DirecTV’s FTC Debacle Could Have Been Avoided

Posted on by Chief Marketer Staff

Last week the Federal Trade Commission fined DirecTV for violating the Do Not Call provisions of its Teleservices Sales Rule. The digital television service provider will pay a record $5.35 million for something that could simply have been avoided.

The complaint alleges that telemarketers calling on behalf of DirecTV contacted consumers on the National Do Not Call Registry. In addition, the complaint alleges that one of the telemarketers – Global Satellite, directly or through another entity – abandoned calls to consumers by failing to put a live sales representative on the line within two seconds after the contacted consumer completes his or her greeting, as required under the law.
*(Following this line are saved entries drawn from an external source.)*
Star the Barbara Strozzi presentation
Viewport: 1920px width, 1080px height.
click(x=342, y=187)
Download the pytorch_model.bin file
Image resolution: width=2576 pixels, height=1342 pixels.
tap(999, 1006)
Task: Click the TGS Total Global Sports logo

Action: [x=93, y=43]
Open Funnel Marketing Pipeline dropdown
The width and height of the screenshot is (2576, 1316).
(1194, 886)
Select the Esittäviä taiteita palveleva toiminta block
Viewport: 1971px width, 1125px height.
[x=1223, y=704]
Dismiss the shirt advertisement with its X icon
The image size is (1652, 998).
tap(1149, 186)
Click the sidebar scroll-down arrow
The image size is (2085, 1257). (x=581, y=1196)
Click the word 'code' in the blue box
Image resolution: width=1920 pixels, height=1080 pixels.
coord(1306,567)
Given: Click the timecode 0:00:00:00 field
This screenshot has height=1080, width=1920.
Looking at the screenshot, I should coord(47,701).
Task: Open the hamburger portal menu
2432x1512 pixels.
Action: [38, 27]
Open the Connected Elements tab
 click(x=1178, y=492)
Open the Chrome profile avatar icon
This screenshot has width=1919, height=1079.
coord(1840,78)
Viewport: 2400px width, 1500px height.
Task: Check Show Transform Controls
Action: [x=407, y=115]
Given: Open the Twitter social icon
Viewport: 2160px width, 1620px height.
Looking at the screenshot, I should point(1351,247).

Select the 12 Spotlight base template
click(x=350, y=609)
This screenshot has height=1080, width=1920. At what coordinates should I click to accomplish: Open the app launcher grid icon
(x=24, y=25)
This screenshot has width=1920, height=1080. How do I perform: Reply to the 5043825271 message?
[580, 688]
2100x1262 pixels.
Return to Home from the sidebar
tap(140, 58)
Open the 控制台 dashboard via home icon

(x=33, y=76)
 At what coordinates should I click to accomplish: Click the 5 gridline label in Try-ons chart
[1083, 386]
Not only is DirecTV responsible for the legal actions of telemarketers it outsources work to, but it had plenty of warning that changes were being made to the Teleservices Sales Rule. The Do Not Call Registry went into effect on Oct. 1, 2003, and trade publications such as “Direct” (a sister publication of CHIEF MARKETER) and “Customer Interaction Solutions” kept contact centers in the loop of pending changes for about nine months.

“It’s incomprehensible, after the extensive media coverage leading up to the now well established Teleservices Sales Rule, that any large business-to-consumer company would commit errors of that nature,” says Tracey E, Schelmetic, editorial director of Norwalk, CT-based “Customer Interaction Solutions.” “The FTC had a slow start in enforcing the fines related to violations of both the Teleservices Sales Rule’s Do-Not-Call list provision and its call-abandonment rules, which may have provided some b-to-c companies with a false sense of confidence. Certainly that will no longer be the case after the DirecTV settlement.”

Pat Kachura, the Direct Marketing Association’s senior vice president, ethics and consumer affairs, points out that Do Not Call regulations have not regularly been violated. But when they are, it paints a bad picture of marketing.

“Playing by the rules means obeying both the letter and the spirit of the law,” Kachura said in a statement. “Those few companies that do not respect consumers’ wishes reflect badly on the image of the industry as a whole.”

Carol Meyers, vice president of marketing for marketing management solutions provider Unica, says marketers need to be careful when selecting a company to handle its telemarketing needs. A prospective service provider has to be able to articulate that it knows the telemarketing laws and intends to follow them.

“You want to know how they are incorporating that list,” Meyers says. “A great solution is for your organization to approve or supply the lists to the telemarketing firm you are working with. If a person says, ‘Take me off your list,’ they’re supposed to do that, and they should report that to the company as well.”